[TASK TO COMPLETE]
Count the lines below that include "will". Only the number should be given.

[PROVIDED ENTRIES]
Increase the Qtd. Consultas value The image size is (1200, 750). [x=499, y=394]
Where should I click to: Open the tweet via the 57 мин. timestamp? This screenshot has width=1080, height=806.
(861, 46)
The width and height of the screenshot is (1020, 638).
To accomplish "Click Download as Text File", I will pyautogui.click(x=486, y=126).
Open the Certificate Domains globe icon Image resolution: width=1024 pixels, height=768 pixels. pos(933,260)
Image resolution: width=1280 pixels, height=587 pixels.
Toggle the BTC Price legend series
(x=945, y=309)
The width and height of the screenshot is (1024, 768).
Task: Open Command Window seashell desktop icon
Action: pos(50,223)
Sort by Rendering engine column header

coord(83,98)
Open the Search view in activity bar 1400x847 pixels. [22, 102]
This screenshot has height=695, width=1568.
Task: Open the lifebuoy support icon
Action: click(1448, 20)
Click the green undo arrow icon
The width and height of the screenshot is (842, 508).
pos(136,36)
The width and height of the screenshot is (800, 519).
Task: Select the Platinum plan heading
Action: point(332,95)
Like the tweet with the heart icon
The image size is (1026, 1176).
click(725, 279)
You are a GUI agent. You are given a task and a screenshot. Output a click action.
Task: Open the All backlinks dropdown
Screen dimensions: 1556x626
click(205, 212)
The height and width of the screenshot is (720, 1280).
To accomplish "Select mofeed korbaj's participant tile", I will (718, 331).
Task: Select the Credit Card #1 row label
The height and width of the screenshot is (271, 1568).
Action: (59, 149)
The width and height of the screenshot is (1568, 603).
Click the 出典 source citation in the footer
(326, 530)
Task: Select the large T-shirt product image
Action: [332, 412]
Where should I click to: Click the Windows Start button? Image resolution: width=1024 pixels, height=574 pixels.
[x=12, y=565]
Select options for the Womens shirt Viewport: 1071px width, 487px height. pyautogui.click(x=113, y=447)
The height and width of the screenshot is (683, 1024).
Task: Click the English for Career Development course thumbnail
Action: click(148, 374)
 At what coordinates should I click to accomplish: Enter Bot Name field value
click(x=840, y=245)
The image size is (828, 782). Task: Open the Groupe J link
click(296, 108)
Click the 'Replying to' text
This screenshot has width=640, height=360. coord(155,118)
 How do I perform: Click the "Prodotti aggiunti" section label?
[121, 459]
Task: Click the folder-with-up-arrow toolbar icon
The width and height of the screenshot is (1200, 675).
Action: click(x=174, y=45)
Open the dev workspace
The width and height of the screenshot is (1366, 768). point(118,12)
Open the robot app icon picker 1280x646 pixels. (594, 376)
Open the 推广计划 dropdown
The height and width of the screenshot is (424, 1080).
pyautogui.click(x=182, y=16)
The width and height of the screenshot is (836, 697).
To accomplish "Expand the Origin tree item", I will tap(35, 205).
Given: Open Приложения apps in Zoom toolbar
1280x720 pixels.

[ANSWER TO THIS PROBLEM]
3